> **ASSIGNMENT**:
Data follows below. Repeat exactly the lines between the line holding "The image size is (971, 582)." and the line holding "Task: Open Chrome user profile icon", inclusive, and nothing more; drop pictures.

> **DATA**:
____________________
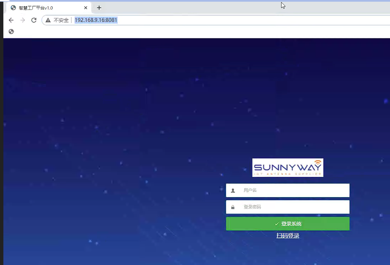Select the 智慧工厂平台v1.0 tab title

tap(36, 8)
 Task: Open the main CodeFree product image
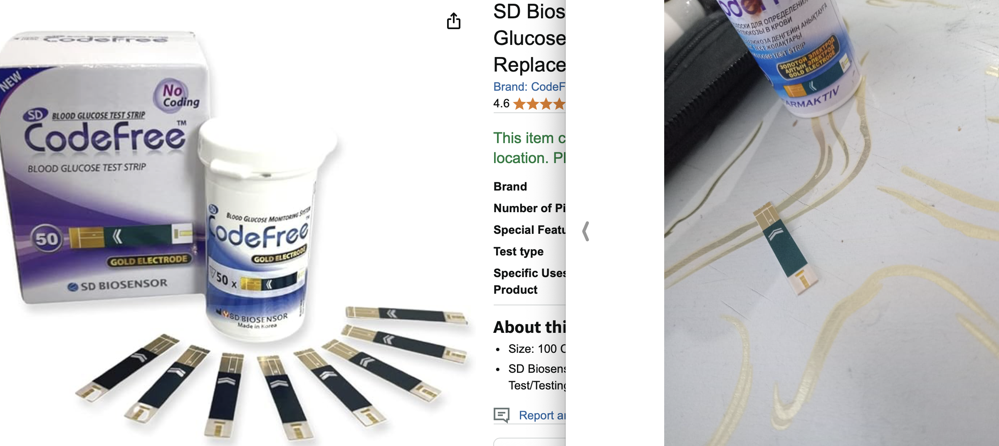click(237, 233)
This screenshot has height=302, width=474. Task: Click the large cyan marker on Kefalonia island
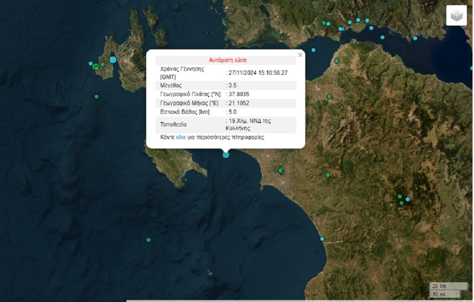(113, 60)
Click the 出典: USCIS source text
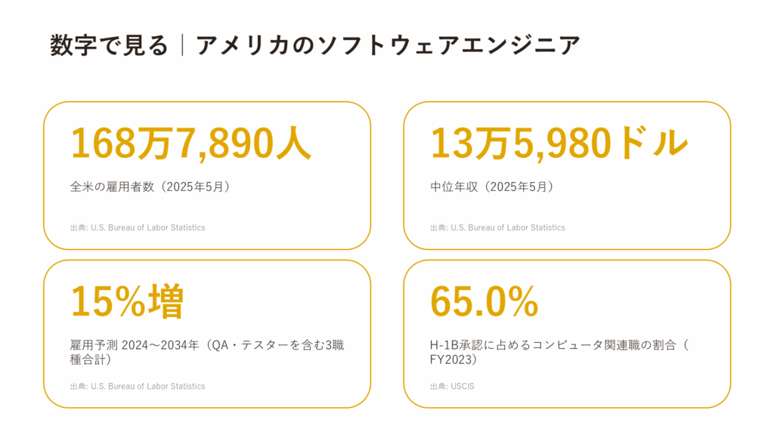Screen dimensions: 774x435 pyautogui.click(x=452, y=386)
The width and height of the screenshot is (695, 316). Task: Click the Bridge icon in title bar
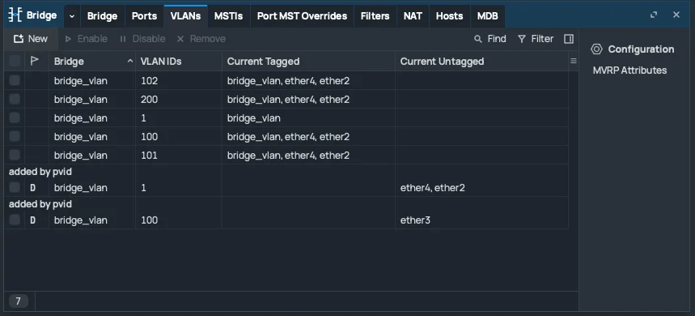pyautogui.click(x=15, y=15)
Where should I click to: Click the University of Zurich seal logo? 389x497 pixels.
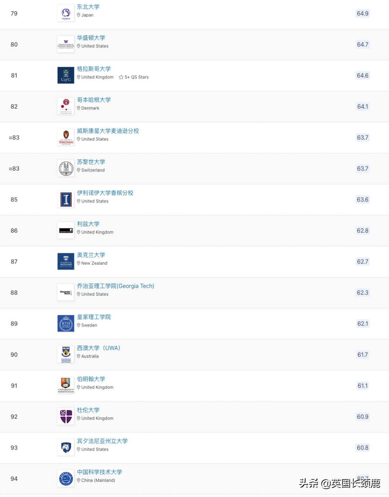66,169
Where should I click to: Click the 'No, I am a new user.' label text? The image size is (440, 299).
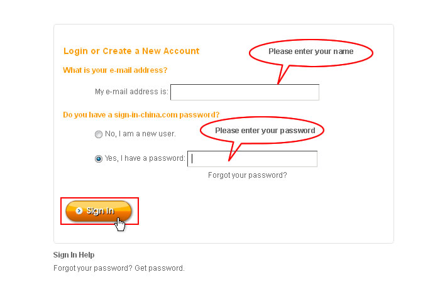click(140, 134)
____________________
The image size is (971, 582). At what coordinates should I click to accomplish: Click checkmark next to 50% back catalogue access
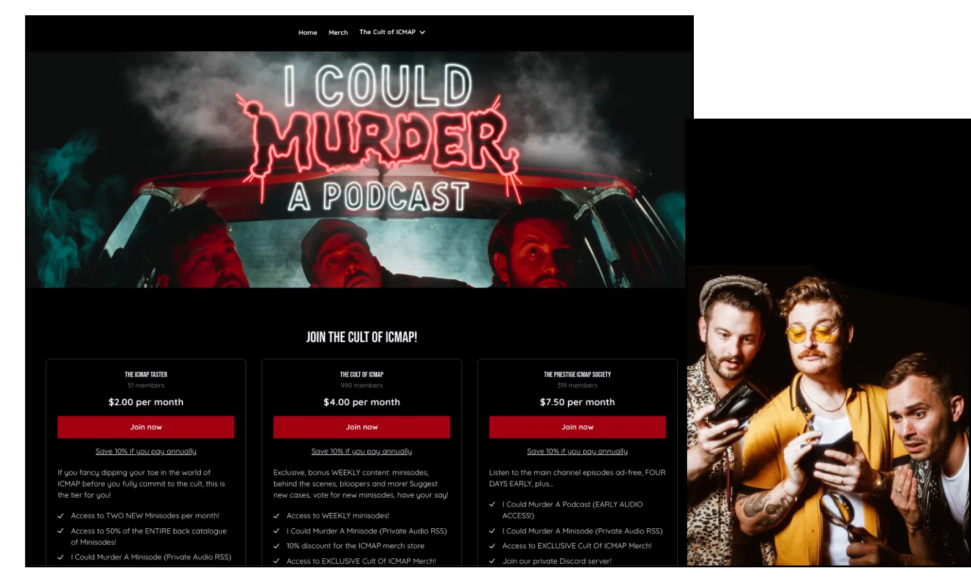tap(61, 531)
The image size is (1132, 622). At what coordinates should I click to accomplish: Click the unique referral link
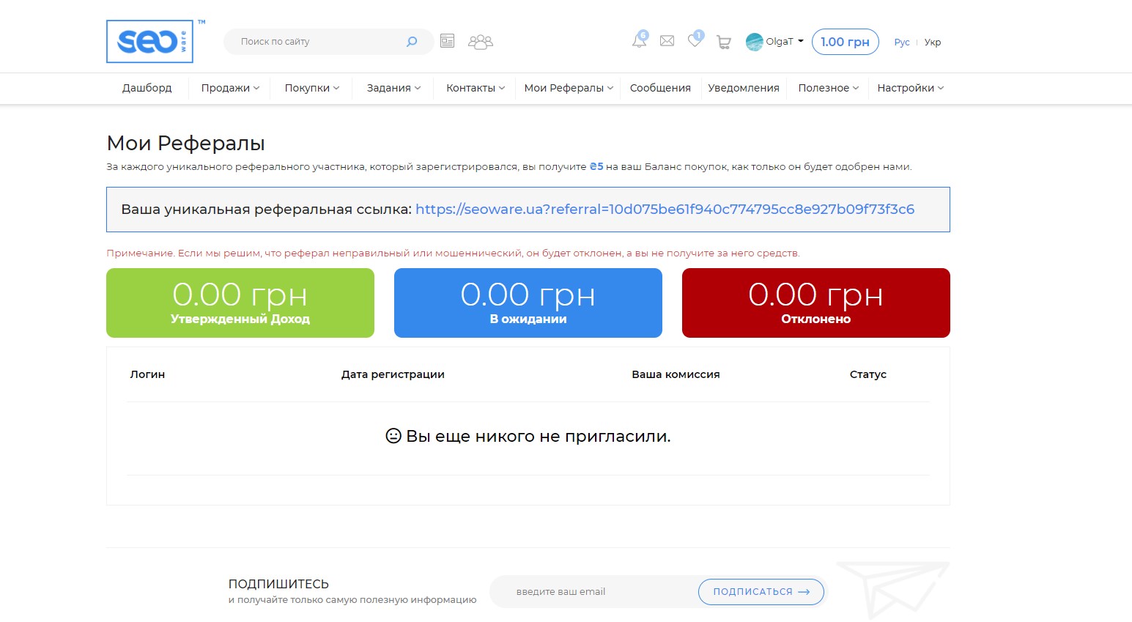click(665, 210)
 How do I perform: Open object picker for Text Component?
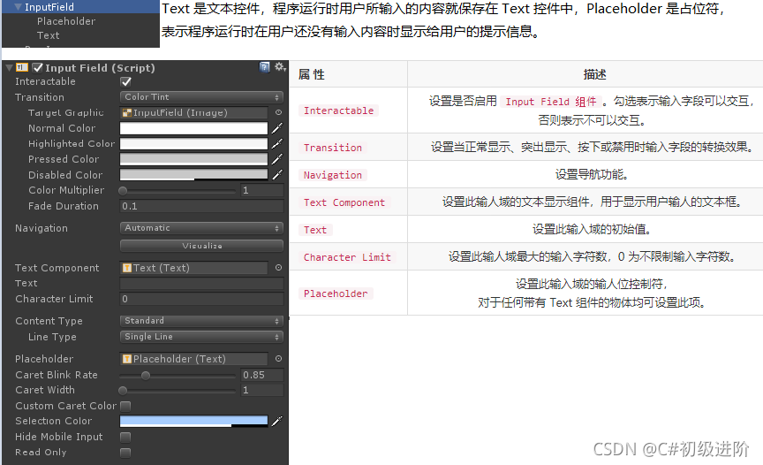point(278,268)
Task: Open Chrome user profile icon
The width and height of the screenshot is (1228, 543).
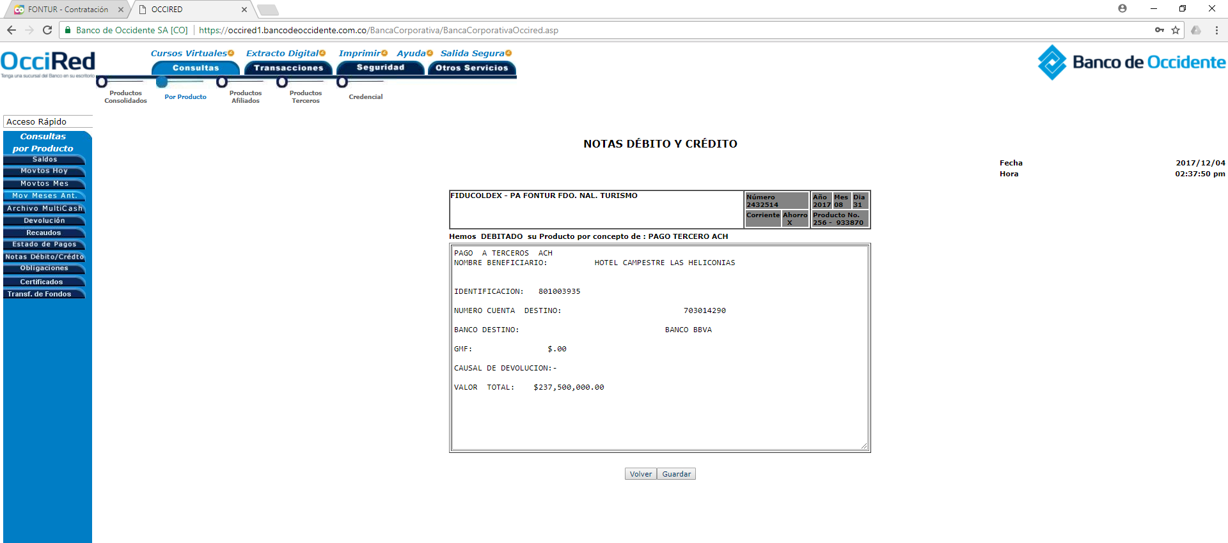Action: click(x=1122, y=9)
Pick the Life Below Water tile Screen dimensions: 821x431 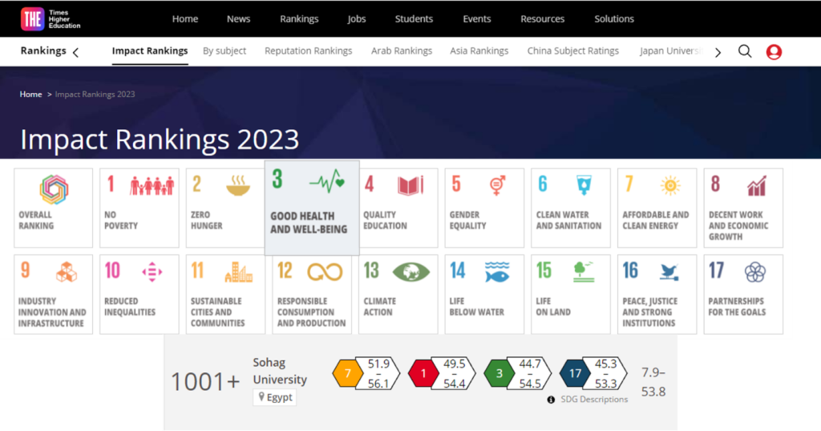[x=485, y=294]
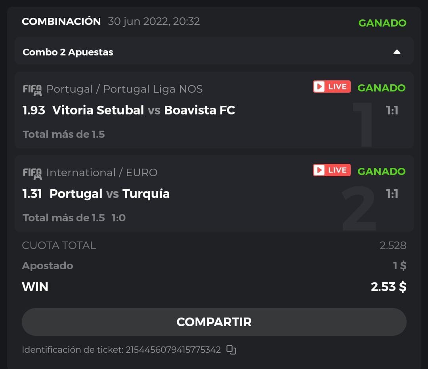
____________________
> **ANSWER SECTION**:
The image size is (971, 582). At what coordinates should I click to accomplish: Click checkmark next to 50% back catalogue access
tap(61, 531)
The image size is (1132, 622). At what coordinates should I click to accomplish: Click the unique referral link
click(665, 210)
 How do I perform: Open object picker for Text Component?
point(278,268)
Task: Open Chrome user profile icon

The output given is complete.